Emilio Riva, il patron del maxi impianto tarantino, non apre bocca (né tantomeno si arma di una stilografica). Attraverso qualcuno dei suoi collaboratori si era limitato a far sapere che quella era una buona idea. Ma niente di più. Collaboratori che, come racconta Amati in una lettera indirizzata allo stesso Riva, "avevano dichiarato correttamente di non poter assumere alcuna decisione perché esorbitante rispetto alle proprie competenze". Ecco perché già "mi ero permesso di rivolgermi a lei con una garbata (suppongo) e riservata richiesta d'incontro, che invece ha voluto negarmi. Come se la questione posta riguardasse la sostituzione di un rubinetto e non coinvolgesse il diritto dei cittadini a vivere meglio".
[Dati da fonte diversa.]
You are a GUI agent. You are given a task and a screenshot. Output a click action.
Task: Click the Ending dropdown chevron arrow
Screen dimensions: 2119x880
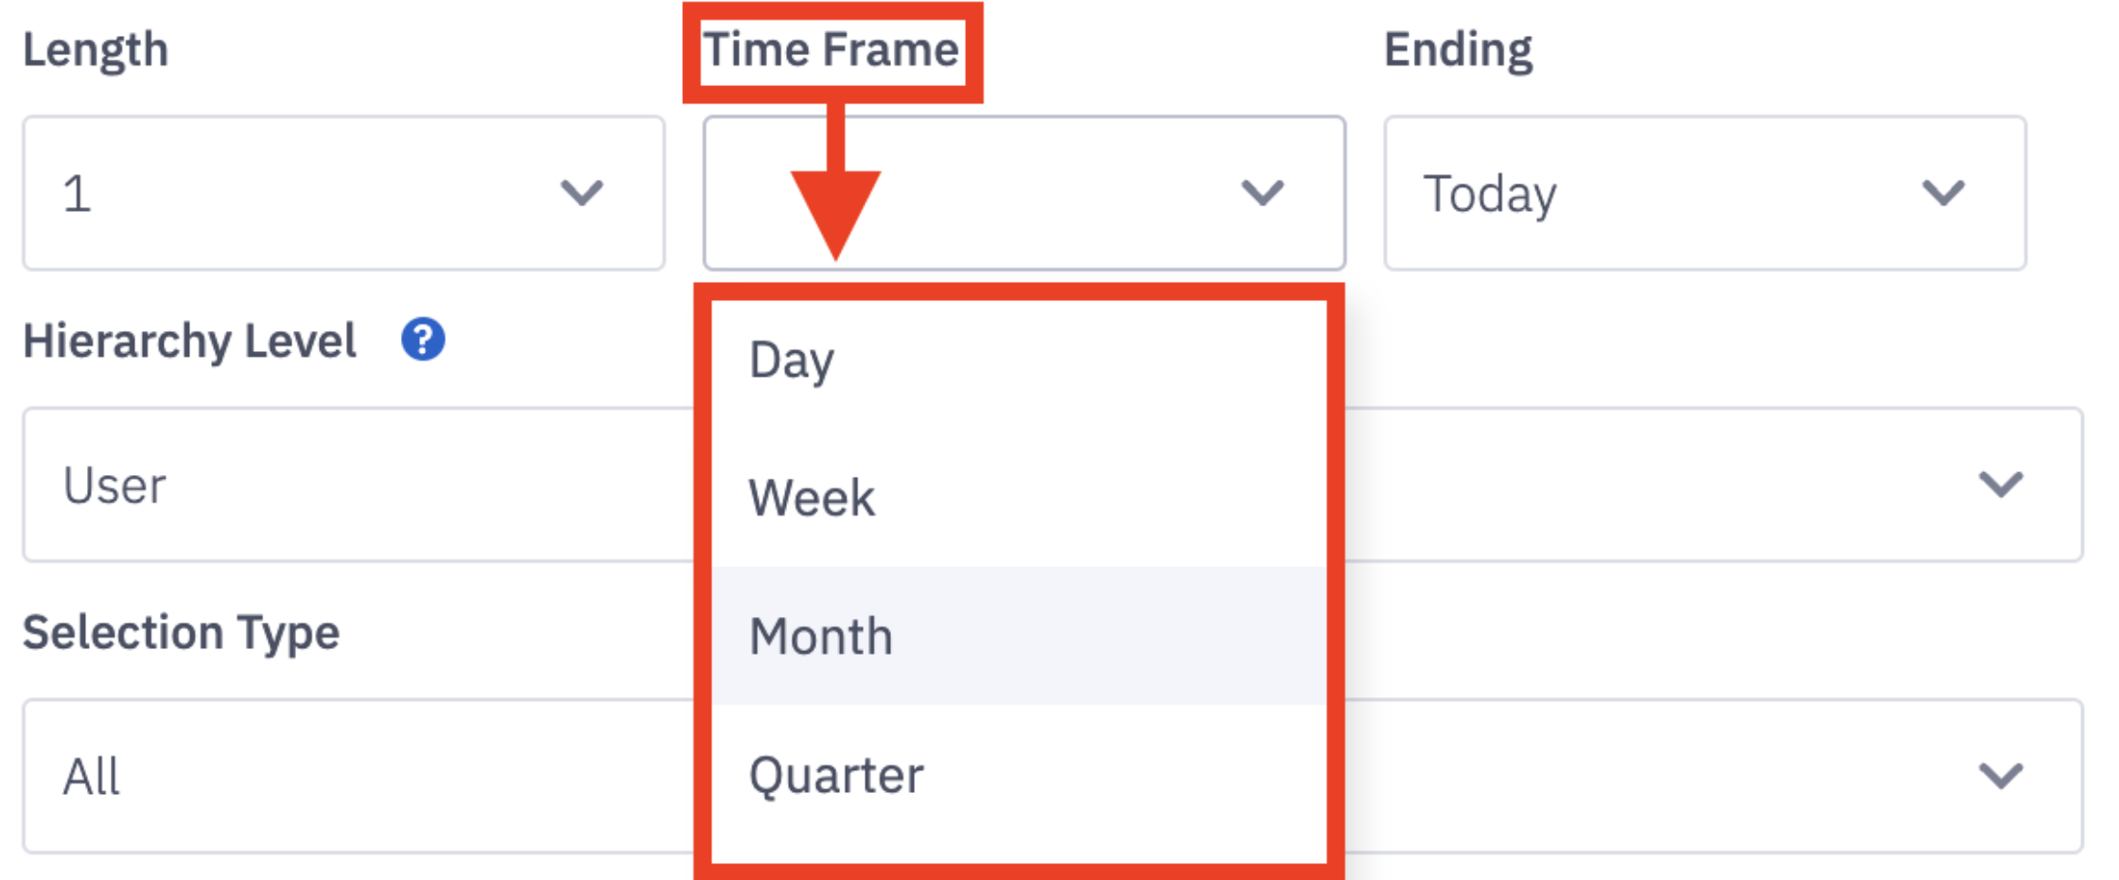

Amati adesso ci riprova: scrive per la seconda volta a Riva "nella speranza di risolvere questa spiacevole vicenda". Il titolare dei Lavori pubblici spiega come stanno le cose: Ilva potrebbe servirsi non dell'acqua potabile, ma di quella "riciclata" dal depuratore Bellavista in quel di Taranto, "purché contribuisca alle spese di gestione dell'impianto", affidato alle cure di Acquedotto pugliese. Se fosse così, "non sarebbe più obbligata a corrispondere all'Eipli (ente per l'irrigazione) e alla Regione Basilicata la somma di circa 2 milioni 500mila euro (una specie di inevitabile "dazio" da pagare per la tutela dell'ambiente, ndr)". A quel punto "parte del risparmio ottenuto potrebbe destinarlo per contribuire a tenere in piedi il Bellavista". Ad un costo che per Ilva sarebbe di poco superiore al milione di euro.
Appare un'offerta impossibile da rifiutare, eppure non c'è traccia di assenso da parte del gruppo industriale. Soprattutto, incalza Amati, i 250 litri recuperati - "una risorsa preziosa che andrebbe adoperata con parsimonia e solo per dare da bere" - potrebbero essere invasati nella diga Pappadai tirata su sempre nel Tarantino e "per la cui realizzazione abbiamo speso diversi miliardi, ma che rischia di diventare una nuova cattedrale nel deserto". Sì, insomma, ancora non funziona.
L'assessore confessa: "Ero indignato, ma ora sono dispiaciuto. Considero quanto la mancanza di prospettiva nella riflessione degli uomini sia in grado di infliggere danni non stimabili, perché manca l'unità di misura utile a determinarne il prezzo".